American Motorcyclist June 2018

Hall Of Famer

Bill Bagnall: Communicator, Leader

Magazine publisher Bill Bagnall was a key figure during motorcycling’s tremendous growth from the 1950s through the early ’70s. He served as president of the AMA for three years (1968 to 1970) and was instrumental in bringing about the AMA’s affiliation with the Fédération Internationale de Motocyclisme, the world governing body of motorcycling.

Bagnall was also editor of Motorcyclist magazine for 20 years and co-founder of Motorcycle Dealer News and related trade shows. In 1985, Bagnall was honored with the AMA Dud Perkins Lifetime Achievement Award for his outstanding contributions to motorcycling.

An avid photographer, Bagnall began submitting photos to Motorcyclist after World War II. He eventually joined the editorial staff, and traveled the country covering major races. In 1965, Bagnall purchased Motorcyclist and took full control of the monthly.

As editor, and later publisher, of Motorcyclist, Bagnall became one of the most recognizable people in motorcycling. As a result, he was asked to become an executive board member of the AMA and eventually served three terms as AMA President. He was the first president of the AMA from the West, which was gaining importance in the industry due to the growing influence of Japanese manufacturers, which had all made their U.S. headquarters in the Los Angeles area.

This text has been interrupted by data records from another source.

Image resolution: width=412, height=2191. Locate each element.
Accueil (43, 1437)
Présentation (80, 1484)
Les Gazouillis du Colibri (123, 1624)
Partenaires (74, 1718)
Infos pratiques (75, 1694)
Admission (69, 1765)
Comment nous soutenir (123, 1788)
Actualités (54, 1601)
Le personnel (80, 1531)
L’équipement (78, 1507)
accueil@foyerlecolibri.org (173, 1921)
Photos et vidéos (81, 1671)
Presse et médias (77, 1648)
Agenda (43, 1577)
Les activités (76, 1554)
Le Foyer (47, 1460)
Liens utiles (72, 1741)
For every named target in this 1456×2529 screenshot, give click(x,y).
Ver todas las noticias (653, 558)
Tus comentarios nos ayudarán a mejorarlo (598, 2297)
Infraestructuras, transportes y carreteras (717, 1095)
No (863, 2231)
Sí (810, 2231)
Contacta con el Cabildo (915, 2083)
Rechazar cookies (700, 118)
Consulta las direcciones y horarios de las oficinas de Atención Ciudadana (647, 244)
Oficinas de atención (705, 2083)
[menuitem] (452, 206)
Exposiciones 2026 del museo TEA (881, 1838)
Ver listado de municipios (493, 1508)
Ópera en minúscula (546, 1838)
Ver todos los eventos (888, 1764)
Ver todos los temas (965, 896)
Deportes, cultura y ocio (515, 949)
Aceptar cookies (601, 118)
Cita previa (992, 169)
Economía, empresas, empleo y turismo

One of Bagnall’s most important contributions to the AMA came in 1970, when he represented the AMA and the United States at the annual meeting of the FIM in Cannes, France. It was then that the AMA officially became affiliated with the FIM. It was something Bagnall had lobbied for in the pages of Motorcyclist as early as 1953.

The AMA’s affiliation with the FIM opened the door for Americans to enter world championship competition, and by the early 1980s, America was producing world-champion racers.

Bagnall and his wife, Shirlee, retired to Lake Arrowhead, Calif., in the 1970s, where he was involved in a mail-order book business. When Shirlee died in 1983 Bagnall semi-retired, but remained active in many projects. He was inducted into the AMA Motorcycle Hall of Fame in 1999. Bill Bagnall died in November 2006.